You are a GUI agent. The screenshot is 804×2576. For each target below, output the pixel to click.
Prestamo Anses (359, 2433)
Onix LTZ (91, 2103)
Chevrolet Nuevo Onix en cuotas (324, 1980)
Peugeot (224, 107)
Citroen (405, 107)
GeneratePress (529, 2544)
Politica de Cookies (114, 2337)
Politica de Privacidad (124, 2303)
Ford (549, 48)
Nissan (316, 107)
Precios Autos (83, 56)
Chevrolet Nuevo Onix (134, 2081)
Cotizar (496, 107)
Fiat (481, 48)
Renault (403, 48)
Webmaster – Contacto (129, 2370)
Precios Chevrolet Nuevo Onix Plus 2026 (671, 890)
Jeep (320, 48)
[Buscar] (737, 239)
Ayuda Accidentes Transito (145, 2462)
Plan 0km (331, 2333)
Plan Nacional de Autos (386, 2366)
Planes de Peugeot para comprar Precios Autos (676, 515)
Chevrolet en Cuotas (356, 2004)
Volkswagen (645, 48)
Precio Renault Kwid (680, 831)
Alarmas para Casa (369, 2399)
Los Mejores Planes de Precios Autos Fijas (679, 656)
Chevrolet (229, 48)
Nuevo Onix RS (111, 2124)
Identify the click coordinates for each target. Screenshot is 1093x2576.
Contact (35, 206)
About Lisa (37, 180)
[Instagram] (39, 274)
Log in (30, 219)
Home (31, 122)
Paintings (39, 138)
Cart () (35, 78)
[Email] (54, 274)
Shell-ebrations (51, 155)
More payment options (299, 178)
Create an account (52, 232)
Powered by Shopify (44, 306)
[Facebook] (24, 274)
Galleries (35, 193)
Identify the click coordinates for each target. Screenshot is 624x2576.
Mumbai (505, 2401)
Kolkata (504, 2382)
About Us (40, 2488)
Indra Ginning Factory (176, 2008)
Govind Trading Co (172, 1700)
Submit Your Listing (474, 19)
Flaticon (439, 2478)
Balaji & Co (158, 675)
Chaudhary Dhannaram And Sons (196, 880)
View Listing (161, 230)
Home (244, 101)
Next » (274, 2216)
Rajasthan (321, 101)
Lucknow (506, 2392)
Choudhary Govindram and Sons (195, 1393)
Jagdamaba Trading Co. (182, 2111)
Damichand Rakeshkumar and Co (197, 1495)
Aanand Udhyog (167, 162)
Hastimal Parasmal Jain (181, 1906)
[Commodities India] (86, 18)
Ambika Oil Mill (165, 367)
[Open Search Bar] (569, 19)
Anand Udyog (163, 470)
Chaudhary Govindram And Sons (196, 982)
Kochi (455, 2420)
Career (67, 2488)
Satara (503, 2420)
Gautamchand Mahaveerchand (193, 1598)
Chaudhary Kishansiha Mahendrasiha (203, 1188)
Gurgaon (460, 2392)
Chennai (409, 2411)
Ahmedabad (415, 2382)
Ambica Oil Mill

********

> [Task instructions] Please give an exact copy of the entries above, from the line with "Aanand Udhyog (167, 162)" down to the line with "Gautamchand Mahaveerchand (193, 1598)", inclusive, and nothing else.

> [Result for this task]
Aanand Udhyog (167, 162)
Hastimal Parasmal Jain (181, 1906)
[Commodities India] (86, 18)
Ambika Oil Mill (165, 367)
[Open Search Bar] (569, 19)
Anand Udyog (163, 470)
Chaudhary Govindram And Sons (196, 982)
Kochi (455, 2420)
Career (67, 2488)
Satara (503, 2420)
Gautamchand Mahaveerchand (193, 1598)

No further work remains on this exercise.